Diusapnya wajah untuk mencoba meredam panas yang menjerang. Mitra betul-betul
tidak ingin menyerah kepada penuntunnya. Dan matahari pukul satu siang tak
sedetik pun mau berkedip. Sinarnya jatuh lurus menembus batok kepala Mitra dan
membawa seribu kunang-kunang. Mitra mulai goyang. Ia bergerak mencari tempat
yang teduh dengan kekuatannya sendiri. Kaki yang beretar itu mencoba turun dari
gili-gili. Namun, sebelum telapaknya menyentuh jalan, klakson-klakson serentak
membentaknya. Mitra terkejut dan surut. (Mata
yang Enak Dipandang, 2013: 10)
Dari
kutipan di atas terlihat bahwa Mitra merupakan orang yang tidak mudah putus
asa. Mitra tidak mudah menyerah pada keadaan. Meskipun ia buta tapi tetap
berusaha dengan kekuatannya sendiri. Pada paragraf selanjutnya juga diperjelas
bahwa Mitra memiliki karakter tidak mudah menyerah. Di paragraf selanjutnya
diceritakan Mitra mencoba mencari tempat teduh dengan kekuatannya sendiri
melewati trotoar, tapi masih belum berhasil karena dia menabrak sepeda yang
diparkir melintang. Dari usaha-usaha yang banyak Mitra lakukan itu dapat
disimpulkan Mitra memiliki karakter tidak mudah putus asa.
b.
Tarsa
Mitra
memiliki karakter tercela yakni suka memeras. Ia sering memeras Mitra yang
hanya menjadi pengemis buta. Sebagai penuntun Mitra, Tarsa sering memaksakan
kehendak Mitra. Ia akan menjadi penuntun yang baik dan menuruti keinginan Mitra
apabila Mitra menuruti kemauannya. Sikap Mitra yang suka memaksakan kehendak
atau suka memeras dibuktikan dengan kutipan berikut:
Tadi pagi Tarsa sengaja
membimbing Mitra sedemikian rupa sehingga kaki Mitra menginjak tahi anjing.
Mitra boleh mendesis dan mengumpat sengit. Tapi Tarsa tertawa, bahkan mengancam
akan mendorong Mitra ke dalam got kecuali Mitra mau memberi sebatang rokok.
Sebelum itu, Tarsa menolak perintah Mitra untuk berjalan agak lambat. Perintah
itu baru dipenuhi setelah Mitra membelikannya lontong ketan. (Mata yang Enak Dipandang, 2013: 9-10)
Dari
kutipan di atas dapat dilihat bahwa karakter Tarsa suka memeras. Tarsa memeras
Mitra yang hanya menjadi pengemis buta. Dengan cara memaksa atau memeras, Tarsa
memperoleh apa yang diinginkannya. Selain itu, Tarsa juga memiliki karakter
kasar. Kata-kata yang diungkapkannya sering kasar atau tidak punya sopan
santun.
3.
Latar
Latar
adalah lingkungan yang melingkupi sebuah peristiwa dalam cerita, semesta
berinteraksi dengan peristiwa-peristiwa yang sedang berlangsung. Latar dapat
berwujud dekor/tempat. Latar juga dapat berwujud waktu-waktu tertentu (hari,
bulan, dan tahun), cuaca dan satu periode utama sejarah.

_Data Mentah_

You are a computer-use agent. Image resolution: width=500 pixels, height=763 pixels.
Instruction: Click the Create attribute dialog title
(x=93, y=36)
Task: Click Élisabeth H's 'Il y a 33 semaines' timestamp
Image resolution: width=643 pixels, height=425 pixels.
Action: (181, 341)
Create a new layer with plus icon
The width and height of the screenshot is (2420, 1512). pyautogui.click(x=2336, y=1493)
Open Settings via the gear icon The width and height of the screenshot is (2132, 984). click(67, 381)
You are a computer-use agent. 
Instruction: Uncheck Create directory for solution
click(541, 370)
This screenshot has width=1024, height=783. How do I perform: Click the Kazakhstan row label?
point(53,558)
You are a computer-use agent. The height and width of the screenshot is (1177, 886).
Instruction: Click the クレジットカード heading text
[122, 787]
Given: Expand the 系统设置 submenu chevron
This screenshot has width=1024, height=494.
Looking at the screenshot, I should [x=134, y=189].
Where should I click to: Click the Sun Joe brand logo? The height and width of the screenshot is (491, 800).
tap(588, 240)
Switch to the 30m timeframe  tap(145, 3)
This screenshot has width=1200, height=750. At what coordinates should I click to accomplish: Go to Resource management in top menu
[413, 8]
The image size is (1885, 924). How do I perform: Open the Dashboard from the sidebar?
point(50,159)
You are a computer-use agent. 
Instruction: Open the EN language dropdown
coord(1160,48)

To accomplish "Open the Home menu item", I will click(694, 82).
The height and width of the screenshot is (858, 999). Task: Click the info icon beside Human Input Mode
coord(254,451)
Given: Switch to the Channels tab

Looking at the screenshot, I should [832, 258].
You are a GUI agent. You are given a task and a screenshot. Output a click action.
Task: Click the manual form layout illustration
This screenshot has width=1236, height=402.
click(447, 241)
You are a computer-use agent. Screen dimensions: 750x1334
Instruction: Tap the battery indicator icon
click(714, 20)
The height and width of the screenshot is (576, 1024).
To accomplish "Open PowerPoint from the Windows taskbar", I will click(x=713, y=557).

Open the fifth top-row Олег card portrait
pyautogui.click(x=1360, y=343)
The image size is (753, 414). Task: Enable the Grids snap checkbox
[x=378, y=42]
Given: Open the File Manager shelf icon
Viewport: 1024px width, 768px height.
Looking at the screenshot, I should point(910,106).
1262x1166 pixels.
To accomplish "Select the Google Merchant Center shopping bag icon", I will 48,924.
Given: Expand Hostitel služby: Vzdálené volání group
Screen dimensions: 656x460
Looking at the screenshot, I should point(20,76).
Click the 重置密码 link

_Tugas Anda_
Sebutkan semua wujud latar yang disebutkan dalam penggalan teks. Baris-baris data ini berasal dari sumber lain, bukan dari penggalan teks.

_Hasil Latihan_
- dekor/tempat
- waktu-waktu tertentu (hari, bulan, dan tahun)
- cuaca
- satu periode utama sejarah